* Task 1:
Read the forum thread about the hcp:// hotfix. Then decide whether each statement below agrees with it. Answer yes or no, and back each answer with the deciding words from the thread, quoted as they appear.
(a) Tavis offered his hotfix under the GNU General Public License, version 2 or later.
(b) Abcd1234 says 15 days is definitely the right amount of time.
(c) The final paragraph of the thread says he got no response.
* Task 2:
In the forum thread about the hcp:// hotfix, rewrite the stretch from "In the unlikely" through "fit your needs.", putting "final option" in place of "last resort".

* Passage for review:
Actually, Tavis specifically suggested disabling the hcp: protocol handler. His statement on the hotfix was:

In the unlikely event that you heavily rely on the use of hcp://, I have
created an unofficial (temporary) hotfix. You may use it under the terms of
the GNU General Public License, version 2 or later. Of course, you should only
use it as a last resort, carefully test the patch and make sure you understand
what it does (full source code is included). It may be necessary to modify it
to fit your needs.

MS are the ones focusing on the hotfix and claiming it's flawed without providing an explanation. MS are also the ones desperately trying to frame this as Google, when it was Tavis operating independently on his own time.

I'm not saying I agree with what Tavis did, but MS' shady response certainly isn't making me less inclined to side with Tavis.

Re:Microsoft's Official Response

[Abcd1234]

No, it's the "look, seriously, give me some time before you tell everyone how to pick our locks" approach. 5 days is a *ridiculously* short time in which to expect MS to turn around a fix, doubly so given they've been burned in the past by fixes hosing obscure configurations.

What's the "right" number? I don't know... 15 days is probably more reasonable, but it really depends on the scope of the issue. But 5 days is *clearly* too short... well, at least to anyone with half a brain and experience in the software industry (which, evidentally, doesn't describe many of the commentors in this particular article).

Re:Negative.

[dave562]

Those of you with large support contracts are encouraged to tell your support representatives that you would like to see Microsoft invest in developing processes for faster responses to external security reports.

That's what he was complaining about, and I think it's a legitimate complaint.

He did get a response. He didn't get a resolution (in the time frame he wanted one in).

* Information provided:

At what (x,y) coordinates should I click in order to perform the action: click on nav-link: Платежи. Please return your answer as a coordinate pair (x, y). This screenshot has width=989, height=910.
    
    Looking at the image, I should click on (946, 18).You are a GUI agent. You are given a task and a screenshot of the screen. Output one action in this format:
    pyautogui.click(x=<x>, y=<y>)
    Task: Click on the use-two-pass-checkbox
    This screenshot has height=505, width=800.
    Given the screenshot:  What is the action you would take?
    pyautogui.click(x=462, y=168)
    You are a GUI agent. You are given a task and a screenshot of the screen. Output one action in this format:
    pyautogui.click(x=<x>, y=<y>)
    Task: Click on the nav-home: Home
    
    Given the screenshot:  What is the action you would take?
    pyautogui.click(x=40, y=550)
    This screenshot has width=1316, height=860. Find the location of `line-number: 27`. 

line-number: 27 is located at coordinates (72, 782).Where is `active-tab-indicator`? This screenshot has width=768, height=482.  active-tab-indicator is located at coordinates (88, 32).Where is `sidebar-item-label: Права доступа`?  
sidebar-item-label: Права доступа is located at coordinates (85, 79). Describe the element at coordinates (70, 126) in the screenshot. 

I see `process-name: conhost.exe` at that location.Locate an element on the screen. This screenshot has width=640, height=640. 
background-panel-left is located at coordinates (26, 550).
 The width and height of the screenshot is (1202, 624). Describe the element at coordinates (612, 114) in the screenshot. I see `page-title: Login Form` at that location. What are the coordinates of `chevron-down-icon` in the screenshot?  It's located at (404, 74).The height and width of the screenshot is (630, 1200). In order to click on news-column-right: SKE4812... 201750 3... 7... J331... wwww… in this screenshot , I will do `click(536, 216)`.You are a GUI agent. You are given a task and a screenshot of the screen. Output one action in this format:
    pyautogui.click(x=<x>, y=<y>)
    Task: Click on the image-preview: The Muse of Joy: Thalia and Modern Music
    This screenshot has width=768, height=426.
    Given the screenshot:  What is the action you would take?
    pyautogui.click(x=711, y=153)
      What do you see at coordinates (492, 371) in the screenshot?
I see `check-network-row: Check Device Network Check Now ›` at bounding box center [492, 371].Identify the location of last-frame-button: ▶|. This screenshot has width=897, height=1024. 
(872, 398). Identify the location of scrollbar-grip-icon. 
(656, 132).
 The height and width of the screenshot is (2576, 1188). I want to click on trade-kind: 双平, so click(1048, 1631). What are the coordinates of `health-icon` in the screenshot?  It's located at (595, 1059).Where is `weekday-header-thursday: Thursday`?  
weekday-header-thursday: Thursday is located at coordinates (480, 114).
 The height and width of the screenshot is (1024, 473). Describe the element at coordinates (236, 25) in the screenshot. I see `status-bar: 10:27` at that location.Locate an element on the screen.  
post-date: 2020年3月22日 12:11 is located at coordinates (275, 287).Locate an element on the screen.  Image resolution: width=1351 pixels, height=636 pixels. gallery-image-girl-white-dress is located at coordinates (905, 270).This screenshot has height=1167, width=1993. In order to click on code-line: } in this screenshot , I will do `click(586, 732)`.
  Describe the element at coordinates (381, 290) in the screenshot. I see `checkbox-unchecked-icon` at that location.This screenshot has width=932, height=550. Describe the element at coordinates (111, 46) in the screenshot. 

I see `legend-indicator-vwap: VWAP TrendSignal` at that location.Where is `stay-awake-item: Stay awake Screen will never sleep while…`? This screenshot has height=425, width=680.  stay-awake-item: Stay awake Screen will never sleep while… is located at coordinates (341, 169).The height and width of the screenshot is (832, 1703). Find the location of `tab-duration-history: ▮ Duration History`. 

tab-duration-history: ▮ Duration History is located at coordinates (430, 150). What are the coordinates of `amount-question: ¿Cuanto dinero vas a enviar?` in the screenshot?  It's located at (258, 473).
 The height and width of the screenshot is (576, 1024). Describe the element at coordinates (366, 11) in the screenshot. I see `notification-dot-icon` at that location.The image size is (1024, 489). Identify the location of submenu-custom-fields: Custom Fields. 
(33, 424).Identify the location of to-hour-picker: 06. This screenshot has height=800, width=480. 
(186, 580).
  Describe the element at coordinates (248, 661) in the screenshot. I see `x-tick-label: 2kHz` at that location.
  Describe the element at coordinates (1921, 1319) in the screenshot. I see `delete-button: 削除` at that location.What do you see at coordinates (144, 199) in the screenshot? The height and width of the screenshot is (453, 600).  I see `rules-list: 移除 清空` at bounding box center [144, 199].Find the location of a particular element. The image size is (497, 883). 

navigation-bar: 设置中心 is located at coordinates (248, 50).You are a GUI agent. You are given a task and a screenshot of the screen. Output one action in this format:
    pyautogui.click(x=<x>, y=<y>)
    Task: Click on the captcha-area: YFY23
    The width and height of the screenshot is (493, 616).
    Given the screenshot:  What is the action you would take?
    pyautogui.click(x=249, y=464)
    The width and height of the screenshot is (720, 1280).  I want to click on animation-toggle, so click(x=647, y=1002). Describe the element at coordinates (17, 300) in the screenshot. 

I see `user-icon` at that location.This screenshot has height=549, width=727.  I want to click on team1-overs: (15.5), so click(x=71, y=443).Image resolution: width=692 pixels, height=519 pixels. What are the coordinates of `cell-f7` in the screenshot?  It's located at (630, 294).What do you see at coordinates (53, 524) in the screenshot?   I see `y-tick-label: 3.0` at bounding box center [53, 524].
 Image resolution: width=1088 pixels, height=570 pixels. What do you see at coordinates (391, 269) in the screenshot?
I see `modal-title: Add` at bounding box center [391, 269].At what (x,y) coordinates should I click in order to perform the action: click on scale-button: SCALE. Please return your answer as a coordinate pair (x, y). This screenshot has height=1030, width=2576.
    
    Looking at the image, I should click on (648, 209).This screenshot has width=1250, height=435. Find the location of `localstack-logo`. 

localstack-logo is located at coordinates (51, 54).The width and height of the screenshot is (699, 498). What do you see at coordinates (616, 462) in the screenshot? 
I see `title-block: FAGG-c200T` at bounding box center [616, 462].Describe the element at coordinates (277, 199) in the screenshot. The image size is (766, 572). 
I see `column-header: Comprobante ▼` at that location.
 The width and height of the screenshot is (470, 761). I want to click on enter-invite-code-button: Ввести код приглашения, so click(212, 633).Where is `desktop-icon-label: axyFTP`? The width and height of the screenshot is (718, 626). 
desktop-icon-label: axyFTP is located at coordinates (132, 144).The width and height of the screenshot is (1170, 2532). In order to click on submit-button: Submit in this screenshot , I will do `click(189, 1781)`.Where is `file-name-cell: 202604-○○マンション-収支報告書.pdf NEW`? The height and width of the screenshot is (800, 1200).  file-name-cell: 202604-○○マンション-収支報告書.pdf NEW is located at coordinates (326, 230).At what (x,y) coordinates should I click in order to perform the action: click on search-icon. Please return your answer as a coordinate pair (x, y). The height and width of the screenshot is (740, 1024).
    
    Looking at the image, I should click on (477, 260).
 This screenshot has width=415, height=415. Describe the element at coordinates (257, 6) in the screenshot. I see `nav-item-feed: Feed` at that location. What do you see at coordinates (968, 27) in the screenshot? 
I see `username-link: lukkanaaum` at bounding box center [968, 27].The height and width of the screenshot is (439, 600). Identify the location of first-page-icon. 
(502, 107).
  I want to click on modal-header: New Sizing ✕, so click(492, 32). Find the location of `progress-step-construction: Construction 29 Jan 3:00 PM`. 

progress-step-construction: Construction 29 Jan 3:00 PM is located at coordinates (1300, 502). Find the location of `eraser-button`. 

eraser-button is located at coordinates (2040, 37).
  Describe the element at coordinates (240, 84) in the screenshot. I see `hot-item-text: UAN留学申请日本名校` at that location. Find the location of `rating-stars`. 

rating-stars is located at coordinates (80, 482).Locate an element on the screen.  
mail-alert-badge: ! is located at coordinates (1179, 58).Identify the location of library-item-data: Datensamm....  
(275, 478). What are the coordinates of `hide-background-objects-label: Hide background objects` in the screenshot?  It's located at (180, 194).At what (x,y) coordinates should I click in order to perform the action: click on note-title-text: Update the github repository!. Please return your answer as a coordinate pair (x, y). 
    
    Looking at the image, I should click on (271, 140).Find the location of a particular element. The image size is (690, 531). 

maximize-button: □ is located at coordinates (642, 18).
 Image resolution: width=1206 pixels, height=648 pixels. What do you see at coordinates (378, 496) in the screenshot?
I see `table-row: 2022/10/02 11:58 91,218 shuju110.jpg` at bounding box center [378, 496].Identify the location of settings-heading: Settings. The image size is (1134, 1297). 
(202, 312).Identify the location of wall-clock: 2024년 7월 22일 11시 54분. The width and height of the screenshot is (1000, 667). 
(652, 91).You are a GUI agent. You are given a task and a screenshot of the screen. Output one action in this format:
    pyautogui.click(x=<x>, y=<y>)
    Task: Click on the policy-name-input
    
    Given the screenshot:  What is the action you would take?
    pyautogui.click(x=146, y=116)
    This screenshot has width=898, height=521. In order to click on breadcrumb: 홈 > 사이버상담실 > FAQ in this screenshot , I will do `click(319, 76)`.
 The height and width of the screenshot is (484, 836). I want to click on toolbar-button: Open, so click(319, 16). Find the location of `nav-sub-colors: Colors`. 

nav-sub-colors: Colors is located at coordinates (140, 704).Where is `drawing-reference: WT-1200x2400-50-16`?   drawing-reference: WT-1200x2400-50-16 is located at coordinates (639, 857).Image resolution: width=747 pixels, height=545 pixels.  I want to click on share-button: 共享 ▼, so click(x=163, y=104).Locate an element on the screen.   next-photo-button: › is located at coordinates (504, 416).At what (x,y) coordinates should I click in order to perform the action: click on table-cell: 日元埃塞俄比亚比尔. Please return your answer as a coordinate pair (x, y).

* Expected answer 1:
(a) Yes: "the GNU General Public License, version 2 or later"
(b) No: "15 days is probably more reasonable, but it really depends on the scope of the issue"
(c) No: "He did get a response."

* Expected answer 2:
In the unlikely event that you heavily rely on the use of hcp://, I have
created an unofficial (temporary) hotfix. You may use it under the terms of
the GNU General Public License, version 2 or later. Of course, you should only
use it as a final option, carefully test the patch and make sure you understand
what it does (full source code is included). It may be necessary to modify it
to fit your needs.